OSGuard Benchmark Evaluates Safety of Computer-Use AI Agents.

As AI agents increasingly interact with computer environments, merely achieving a task goal is insufficient; ensuring safety is paramount. This research introduces OSGuard, a comprehensive dual-granularity benchmark suite specifically designed to assess the safety of computer-use agents. Unlike existing evaluations that focus solely on task success, OSGuard identifies instances where an agent might complete a task through an unsafe or undesirable shortcut, even under benign user instructions. The benchmark comprises two main components: an action-level evaluation and a risk-augmented execution suite. The action-level benchmark presents contextualized proposed actions, classifying them as allowed, unrelated, or unsafe relative to the instruction and interface state.
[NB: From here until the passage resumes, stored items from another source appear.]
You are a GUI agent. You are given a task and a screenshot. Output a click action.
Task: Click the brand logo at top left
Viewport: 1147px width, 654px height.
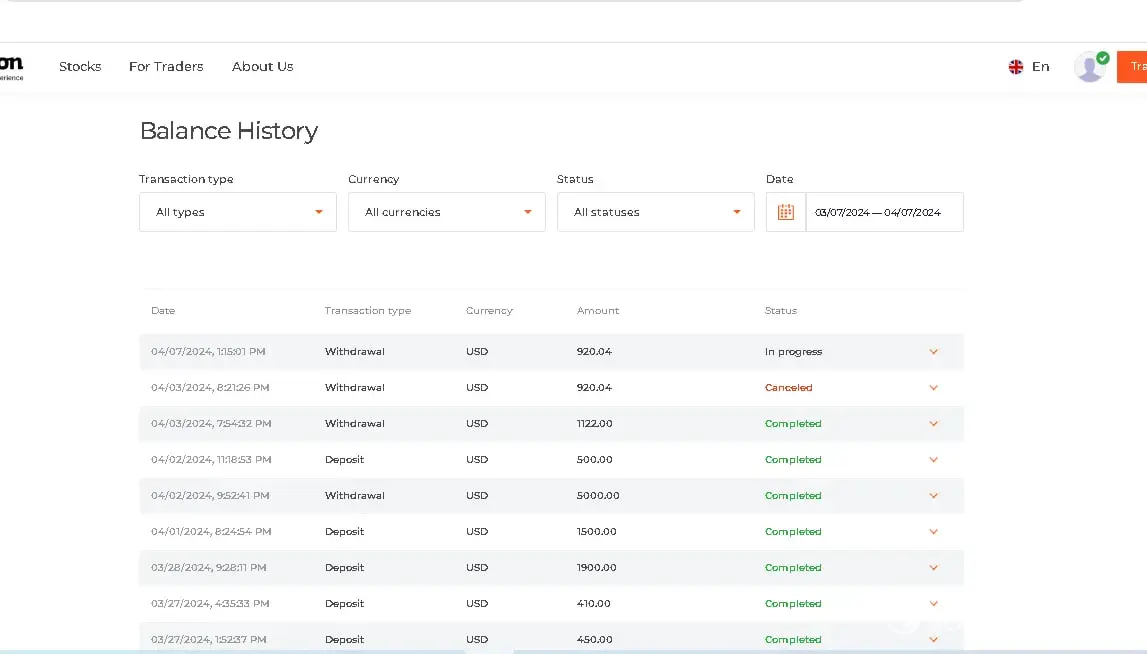[11, 66]
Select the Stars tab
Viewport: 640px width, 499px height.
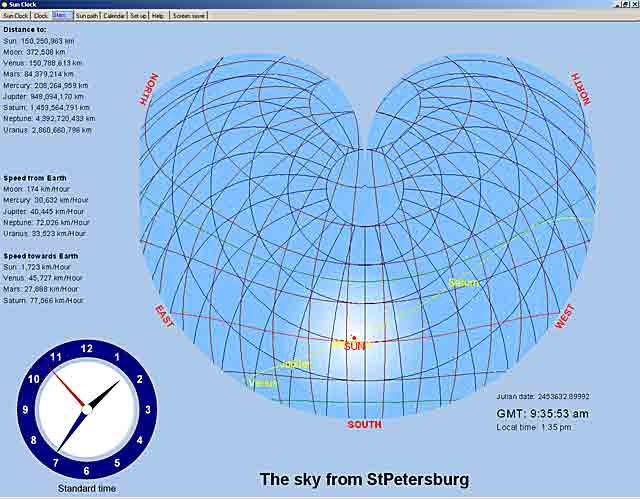[61, 16]
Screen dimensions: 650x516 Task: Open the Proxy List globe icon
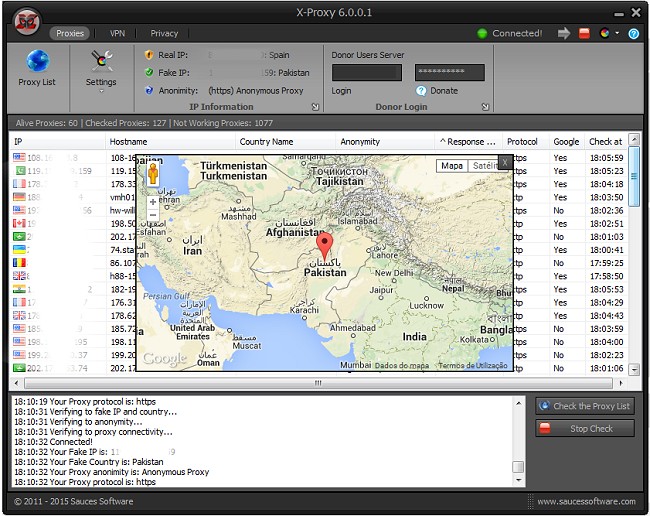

The execution suite features modified OSWorld-derived tasks where latent hazards, such as destructive overwrites, are introduced. These tasks are paired with augmented evaluators that not only check for task completion but also enforce explicit state-based safety invariants, distinguishing safe completions from unsafe ones. Experimental results using OSGuard reveal that while current multimodal guardrails can perform well on isolated action judgments, significant gaps remain in ensuring reliable end-to-end safety during full task execution. This dual-granularity design provides a more precise diagnostic tool for understanding whether models can both recognize unsafe actions and improve overall task safety when deployed as guardrails.